For more than sixty years, a humble seamstress in the Austrian Alps insisted that the dead came to visit her. Maria Simma (1915–2004) of Sonntag never sought fame, yet her reported encounters with the souls in Purgatory drew letters from around the world and gave a tender, human face to one of the Church's quietest doctrines. Her testimony is not binding teaching, but it echoes an ancient Catholic conviction: that the living and the dead remain bound together in charity.
A Quiet Life in the Vorarlberg Mountains
Maria Simma was born on February 2, 1915, in the mountain village of Sonntag, in Austria's Vorarlberg region, the second child of a poor farming family. From childhood she felt drawn to religious life, but her frail health led three different convents to turn her away. Rather than abandon her vocation, she chose to live it as a single laywoman, supporting herself by sewing and tending a small garden, and giving her remaining hours to prayer.
She remained in her modest mountain chalet for the whole of her long life, never marrying and never accepting money for her spiritual work. By the time of her death on March 16, 2004, she had become known internationally, yet those who visited her described the same plainness that marked her entire existence: a woman of the soil who spoke of the next world with disarming simplicity.
The Visits Begin
By her own account, Maria's unusual apostolate began one night in 1940, when she was twenty-five. A man appeared, pacing silently in her room. Frightened, she sought the counsel of her parish priest, who advised her not to fear but to ask the soul what it wanted. The figure requested that three Masses be offered for him, and then departed.
In those early years the visits were rare, perhaps two or three a year, clustered around November, the Church's traditional month of prayer for the dead. From 1954 onward, she said, the encounters became frequent and continued for the rest of her life. She always maintained a crucial distinction: she never summoned anyone. The souls came only by God's permission, and she warned repeatedly that séances and spiritism are forbidden and dangerous, never genuine contact with the faithful departed.

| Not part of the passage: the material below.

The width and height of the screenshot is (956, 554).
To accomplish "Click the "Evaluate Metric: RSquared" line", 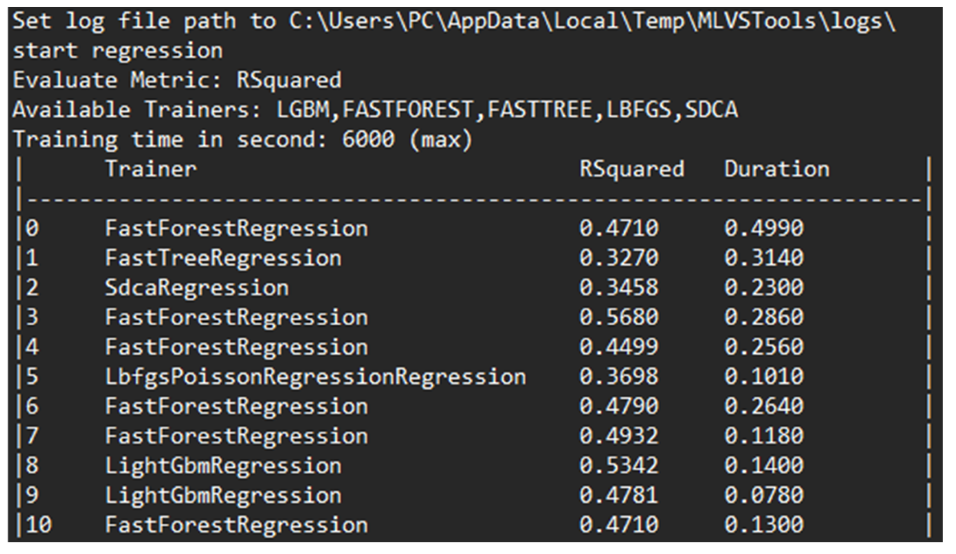I will click(x=177, y=81).
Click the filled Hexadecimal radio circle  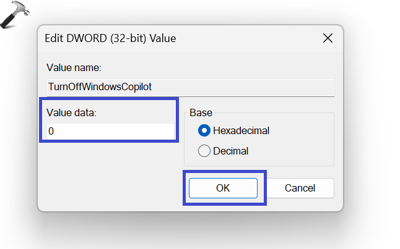(203, 130)
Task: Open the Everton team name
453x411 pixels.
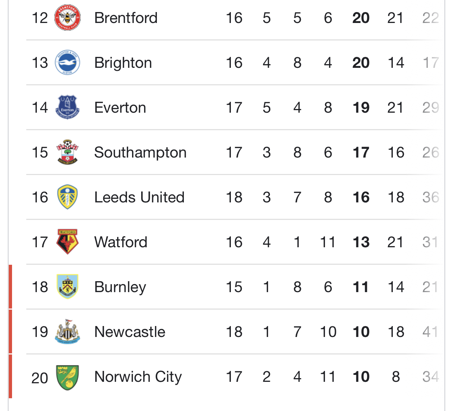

What the Souls Reportedly Revealed
According to Maria, the souls described Purgatory not as a place of despair but of purifying love, with many degrees of suffering corresponding to how much cleansing each soul still needed. Even amid genuine pain, she said, the souls retain hope and joy, consoled by the Blessed Virgin, because they are certain of eventually reaching Heaven. Many, she reported, actually desire this purification, unwilling to stand before God while still stained.
When asked why souls go to Purgatory, she pointed less to dramatic crimes than to ordinary failures of love: hardness of heart, hostility, slander, and sins against charity toward one's neighbor. One young man who died while rescuing others, she recounted, needed only three Masses, because, in the words she attributed to him, "charity covers a multitude of sins."
The complaint she heard most often, she said, was abandonment. The dead are quickly forgotten by the living, who offer comfortable memorials but few prayers. She likened even a small prayer offered for them to a cool drink of water given to a traveler dying of thirst in the desert.
How the Living Can Help
The means of helping the holy souls that Maria described are precisely those the Church has always recommended. Foremost among them is the Holy Mass, which she called the greatest possible aid, since it makes present the one sacrifice of Christ. After the Mass she placed the Rosary and the Stations of the Cross, devotions woven through the Passion and the intercession of Our Lady.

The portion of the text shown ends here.